5-24 CLOSER TO A CURE FOR THE COMMON COLD?
(This editorial comments and expands on the preceding study.)
      In most instances symptoms of colds appear when the immune response is already active and the virus is at, or even past, its peak. Symptoms are thought to be produced by a combination of viral replication and the immune response. In rhinovirus infections, which are responsible for about 70% of upper respiratory infections, actual damage by the virus appears to be minimal. The virus is probably the trigger for a cascade of locally released mediators which combine with the immune response to produce the familiar symptoms.

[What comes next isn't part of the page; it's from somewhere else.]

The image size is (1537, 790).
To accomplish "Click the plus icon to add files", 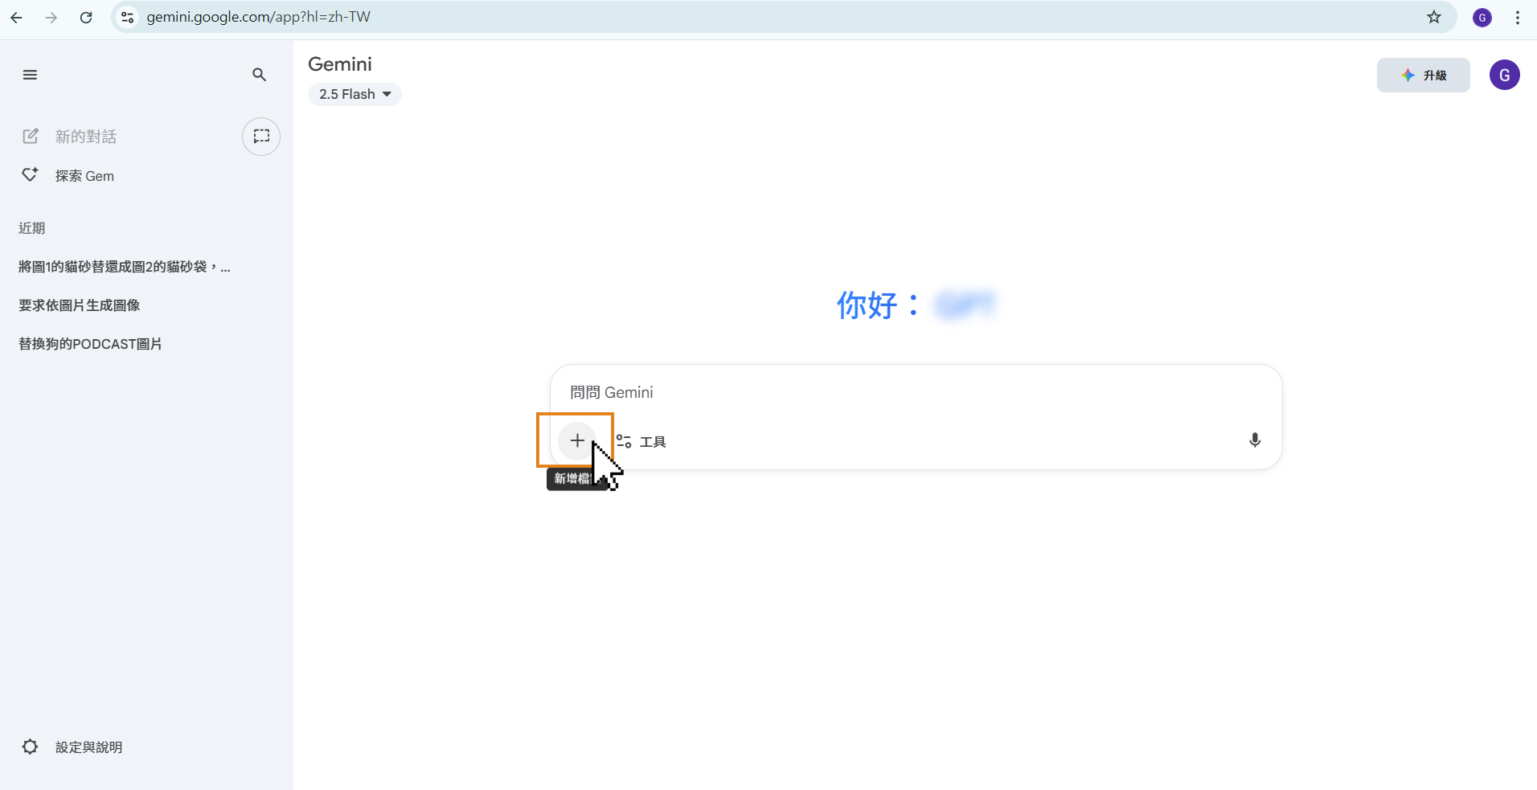I will 576,440.
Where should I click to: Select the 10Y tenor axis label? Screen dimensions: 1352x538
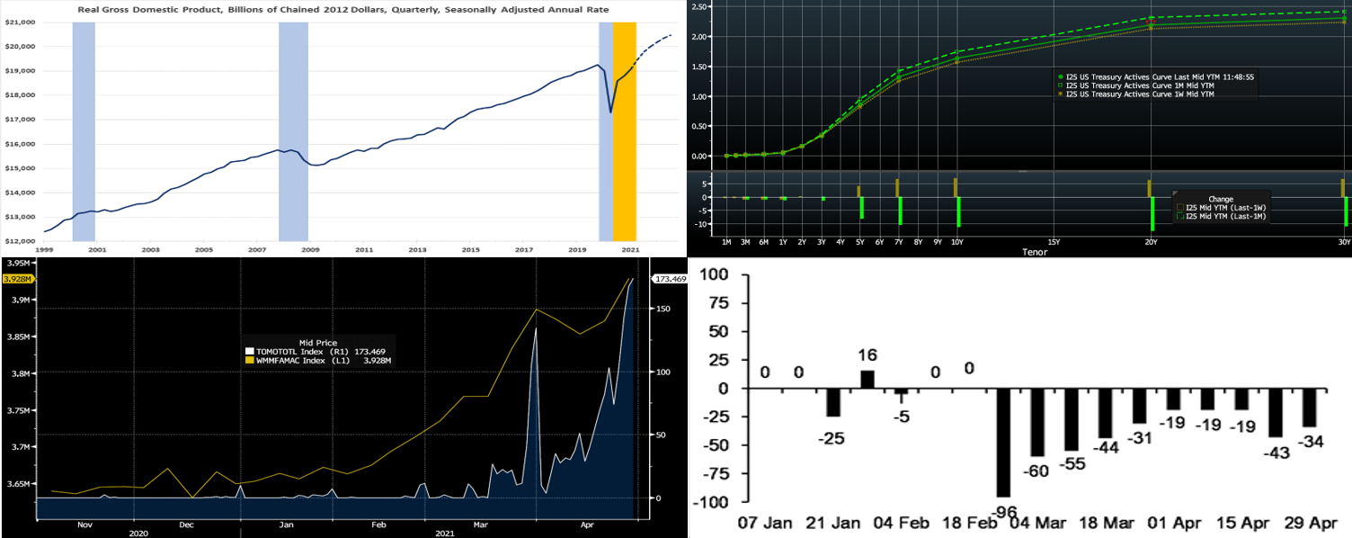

      The preceding study presents a new concept in antiviral research — inhibition of viral spread through blockage of specific cellular receptors. Most of rhinovirus serotypes use a single receptor on cells of the respiratory tract — the intercellular adhesion molecule. Blocking this receptor is a route to successful prevention or treatment of rhinovirus colds. The investigators rightly call their post-inoculation application "prophylaxis" rather than "treatment", since symptoms have not yet appeared.
      Not all colds are rhinovirus-induced. Despite the encouraging findings, it is clear that the "cure for the common cold" is still not at hand. Tremacamra appears to be a promising candidate.

JAMA MAY 19, 1999; 1844-45 Editorial by Kenneth McIntosh, Children's Hospital, Harvard Medical School School, Boston, Mass.